Monday, August 22, 2022

Can America’s Problems Be Fixed With More Dancing?


Pundits and commentators are always looking for signs of America’s decline. They will often point to increases in crime and poverty or decrease in literacy or political engagement. There’s one changing aspect of society I believe has been missed by the major critics. I believe an acute sign of moral decay and spiritual decline in America is the general inability of American men to dance.

The idea of social dancing seems irrelevant now, which is kind of the point. There was a time in U.S. history when a man was expected to know how to dance. You weren’t really “social” (i.e. a member of society) until you learned a few steps that you could execute with some kind of skill in group gatherings. This idea goes all the way back to the Middle Ages, where having knowledge of current dances and the ability to do them was required of a young nobleman who wanted to become a knight.

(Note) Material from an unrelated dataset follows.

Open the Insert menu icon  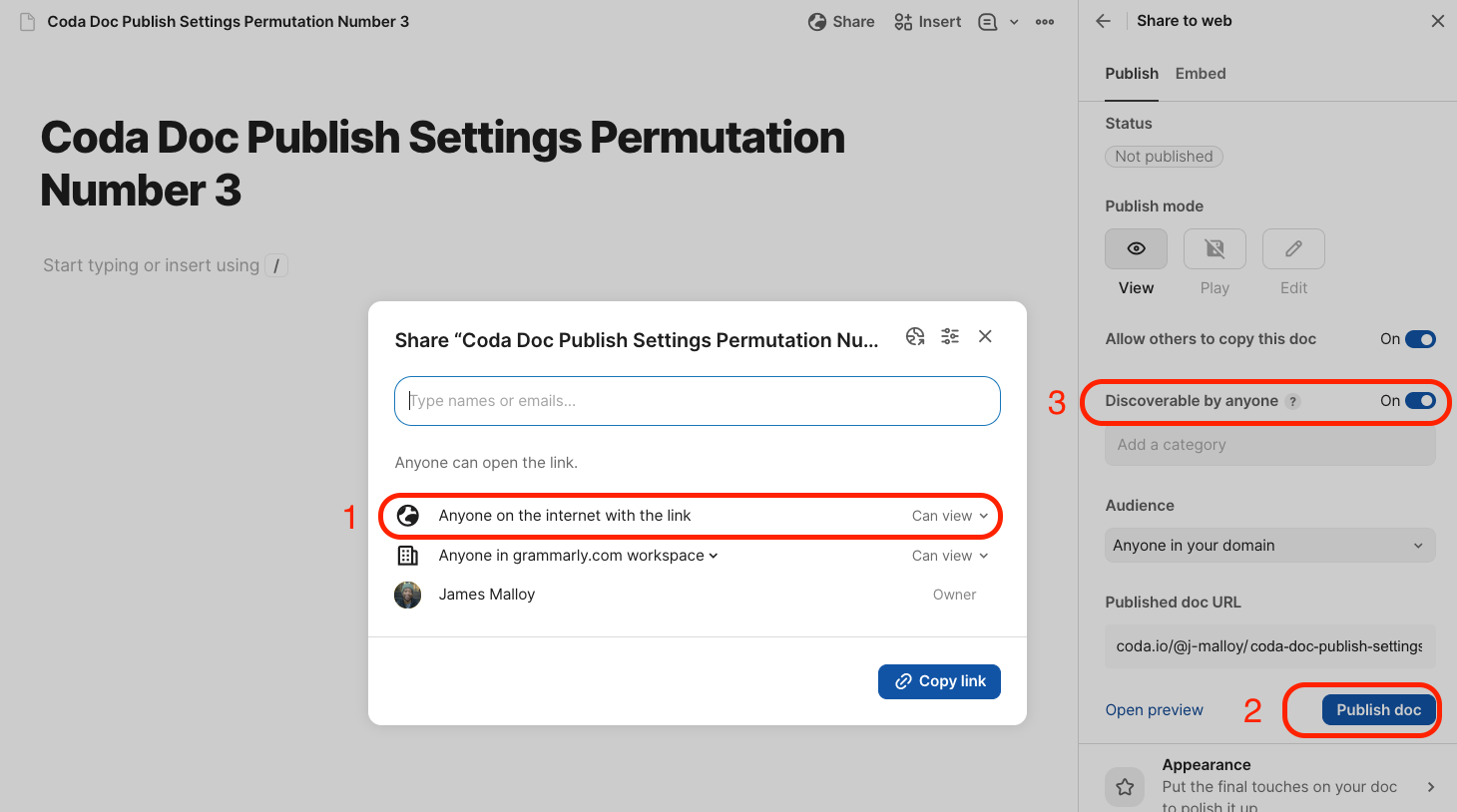point(903,22)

From the earliest days of America’s founding, if you wanted to make a good impression, you had to know how to dance. Nothing overly complicated, just the current fads of the time (The Lindy Hop, The Charleston, The Twist, The Electric Slide), or at least the basic moves involved in leading a partner across the floor in a couples dance.

For decades in America, some of the most famous male celebrities were dancers, from Fred Estaire to James Brown, Bojangles to Baryshnikov, Chubby Checker to Michael Jackson. Dancing wasn’t stupid, ironic, embarrassing, or a sign of weakness. But something happened in American society between the height of Disco in the 1970s and now.

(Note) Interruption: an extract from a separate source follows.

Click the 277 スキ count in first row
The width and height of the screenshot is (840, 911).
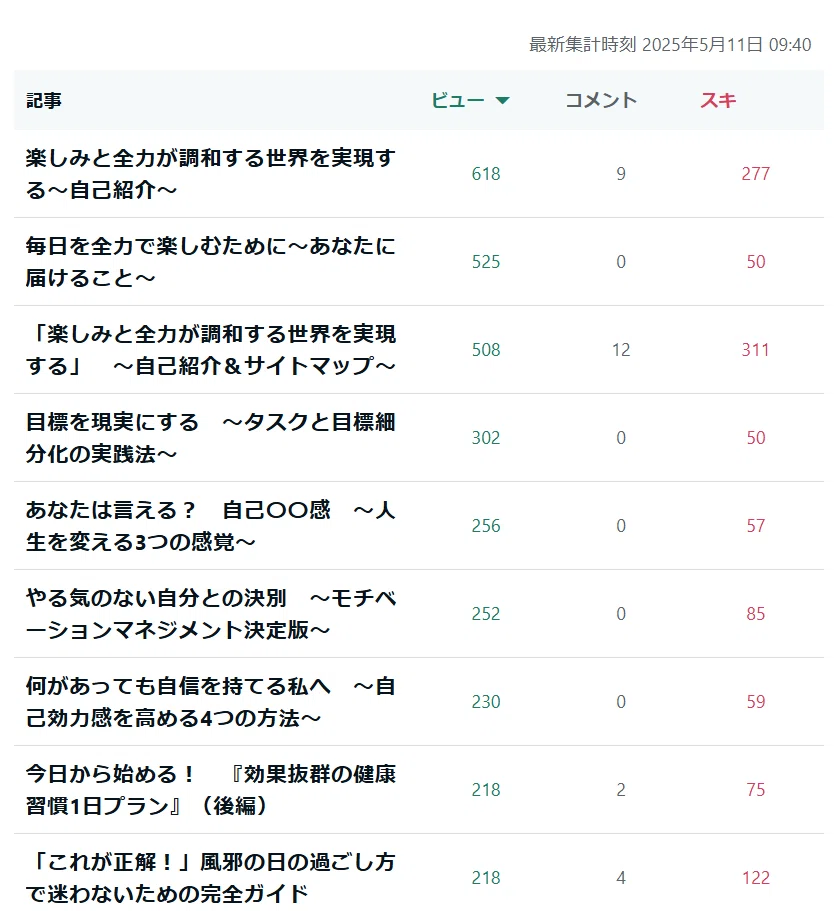pyautogui.click(x=755, y=174)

Today, at least in the public sphere and its current bourgeois world of mass-market entertainment. Dancing is effectively verboten. I’m not talking about the few seconds of uncoordinated spasms that someone does when they hear their favorite song on the radio. An occasional Super Bowl halftime show by Bruno Mars notwithstanding, the act of dancing because something moves you, or you like to do it, is effectively non-existent.

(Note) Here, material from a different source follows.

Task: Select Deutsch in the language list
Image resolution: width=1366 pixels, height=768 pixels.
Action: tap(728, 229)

In the private sphere, at least in my experience over the past years, it’s only something you do when you’re really drunk, like a wedding reception. Women still have a more leeway when it comes to this activity, but the nature of dancing has changed for them too, i.e. it’s more a precursor to sex than anything else.

Several movements over time can be blamed for helping contribute to the decline of social dancing. As the years have gone by, popular music has changed, such as in the ‘50s when Be-Bop replaced Swing music as the primary Jazz genre. There was the ‘70s backlash against Disco that took the dance club, once one of the most popular places for socializing and fun, and drove it underground and into the narrower worlds of House Music and EDM. The Punk, Hard Rock, and Hardcore scenes of the ‘70s-’90s favored movements made up of violent spasms and simulated fighting (e.g. the mosh pit) instead of coordinated steps and routines. There’s also the rise of Hip-Hop that emphasized posturing and menacing glares over the smooth moves of R&B and early Rap music.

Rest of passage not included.